Collectively, these data probably indicate that LT3 in severe COVID-19 can improve RV–pulmonary artery circulation coupling, and this, at least in a part, may be mediated via changes in the erythrocyte aggregation and hemorheology. Historically, the link between hyperviscosity and right ventricular dysfunction was recognized by Sir William Osler, who treated the RV dilatation with phlebotomy [16].

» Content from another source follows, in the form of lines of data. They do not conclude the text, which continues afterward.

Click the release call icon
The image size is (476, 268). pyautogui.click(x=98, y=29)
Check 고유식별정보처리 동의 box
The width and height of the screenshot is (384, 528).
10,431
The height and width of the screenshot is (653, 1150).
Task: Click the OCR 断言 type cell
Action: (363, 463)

The Thy-Support study has been prematurely discontinued due to continuously changing therapeutic protocols for management of COVID-19 patients. These modifications in therapeutic protocols negatively affected patients’ recruitment. The Thy-Support study was designed to investigate the effects of T3 administered in COVID-19 patients with early mechanical respiratory support before the development of multiorgan failure and hemodynamic deterioration requiring high-dose vasoactive agents. However, after the use of novel therapies (e.g., anti-virals, corticosteroids) patients’ mechanical respiratory support was delayed [80] and a great number of patients admitted to the ICU were in severe clinical condition as shown in Table 1. Thus, the ThySupport study had to be redesigned. Based on this preliminary clinical evidence and our experimental data, a new phase IIa study is under design to investigate the effects of T3 therapy early in sepsis due to respiratory infections including COVID-19.

6. Conclusions

Recent research has revived the interest in the use of TH for combating hypoxia- induced injury and tissue remodeling. TH, once considered to be detrimental in hypoxia, is now realized to have reparative actions after hypoxic injury via evolutionary conserved mechanisms. In this context, experimental and clinical evidence signals for further investigation of the potential use of TH in sepsis and particularly COVID-19. Favorable effects of acute LT3 treatment have recently been reported in patients with myocardial infarction (Thy-Repair) without major adverse effects [6].

7. Patents

The following patents are relevant to the work in this manuscript.

PCT/EP2019/087056. L-triiodothyronine (T3) for use in limiting microvascular obstruction.

PCT/4972/2021. A pharmaceutical composition comprising L-triiodothyronine (T3) for use in the treatment of tissue hypoxia and sepsis.